Musings on faith and life from an Alaska Lutheran pastor.

Tuesday, September 30, 2008

Why Pray?

A curious woman in the adult education class Sunday asked me this. Why pray, she asked, when God's in charge and we're not? Why pray for healing for someone else if God already knows the plans he has made for us? Why intercede? Does it do any good?

Great questions. Love them. Keep it up. Since, you asked, a few thoughts.

First, what is prayer? It means different things. Here's a good excerpt from a book by Philip and Carol Zaleski who wrote Prayer: A History, "...a recovering alcoholic reciting the serenity prayer, a Catholic nun telling beads, a child crossing himself before a meal, a quaking Shaker, a meditating yogini, a Huichol Inidan chewing on a peyote button, a Zen monk in satori, a Lubavitcher dancing with the Torah, Saint Francis receiving the stigmata, a bookie crossing his fingers before the race, Scrooge pleading for just one more change, dear God, just more chance."

Cool line up, I think. At Bible camp as a young counselor, I was trained to say "prayer is just talking to God." And I still think that's part but not the whole. It's also listening.

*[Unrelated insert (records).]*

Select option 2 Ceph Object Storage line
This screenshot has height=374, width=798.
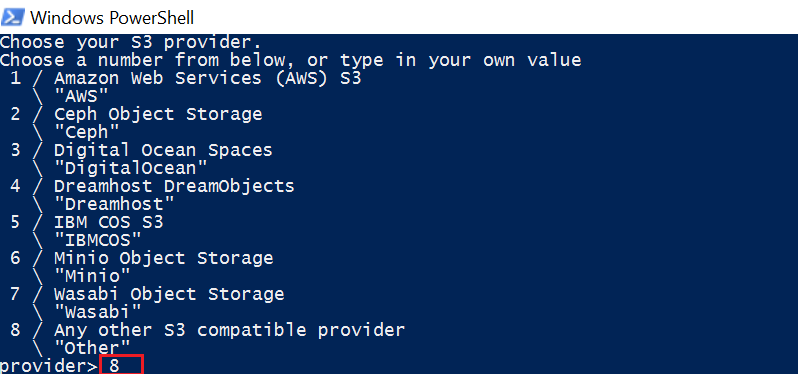tap(136, 114)
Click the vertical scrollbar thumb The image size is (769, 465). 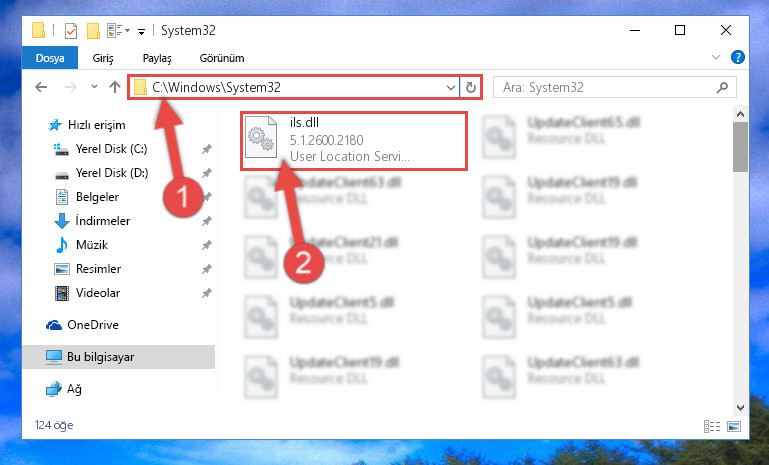pyautogui.click(x=740, y=147)
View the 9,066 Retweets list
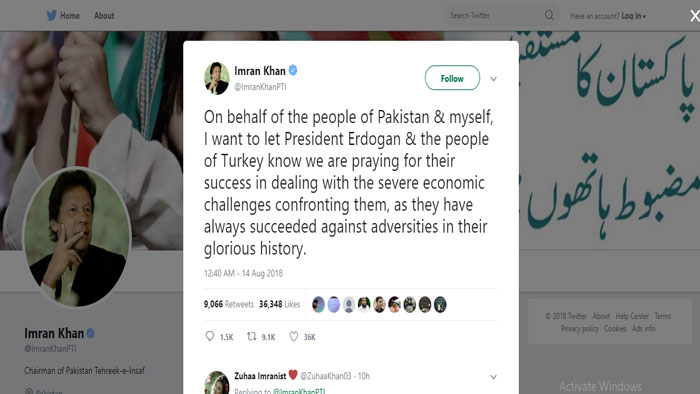This screenshot has width=700, height=394. (x=229, y=304)
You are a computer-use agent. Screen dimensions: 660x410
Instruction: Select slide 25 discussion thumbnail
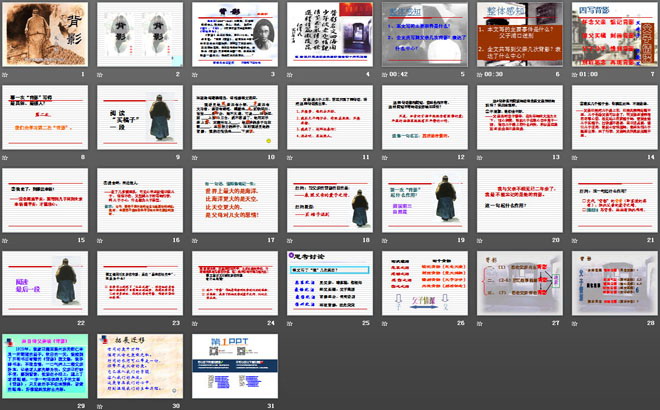[330, 283]
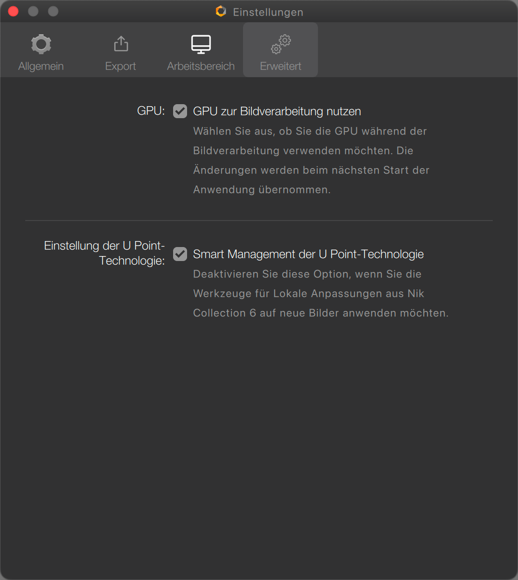The width and height of the screenshot is (518, 580).
Task: Uncheck the GPU zur Bildverarbeitung checkbox
Action: (180, 111)
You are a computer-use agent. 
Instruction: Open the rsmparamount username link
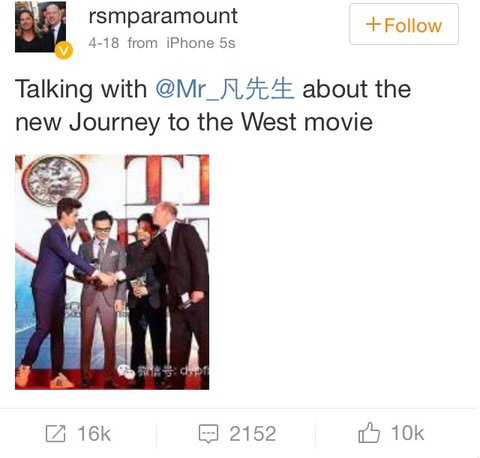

Maybe prayer is more. Maybe it's getting quiet, getting in touch with yourself, taking stock, being honest. In the Christian Century, September 9, 2008, Marilyn Chandler McEntyre, speaks of the power of prayer. She says prayer that works is "prayer that yields clarity, or insight, or a course of action, or leaves you more accepting of uncertainty. It can work by opening your heart in spite of yourself, or by enabling you suddenly to imagine a point of view other than the one you've been clinging to."

Perhaps this where the listening comes in.

But there is still this matter of why pray if God knows all and isn't changing God's mind?

We pray, then, to stay in relationship with God. We pray to stay connected. We pray to humble ourselves and remember that we weren't really all so much in charge anyway. We pray to practice trust and letting go, the essential practice of living.

So does it work? Well, yes, it works on us, but does it work for others, for healing or for the world? A doctor in our morning adult ed class reported medical studies that suggest patients with people praying for them do better than those with no known pray-ers. So does it work?

Prayer is an act of hope, and hope is good for us, deep down in our souls and, apparently, our bones. Does God change God's mind? Why does God heal some people and not others? These are unknowables. I still believe in a merciful God, not one who goes about zapping people with disease and affliction. Bad things just happen. Perhaps when we pray, we place our trust in the one who walks with us, through good times and bad.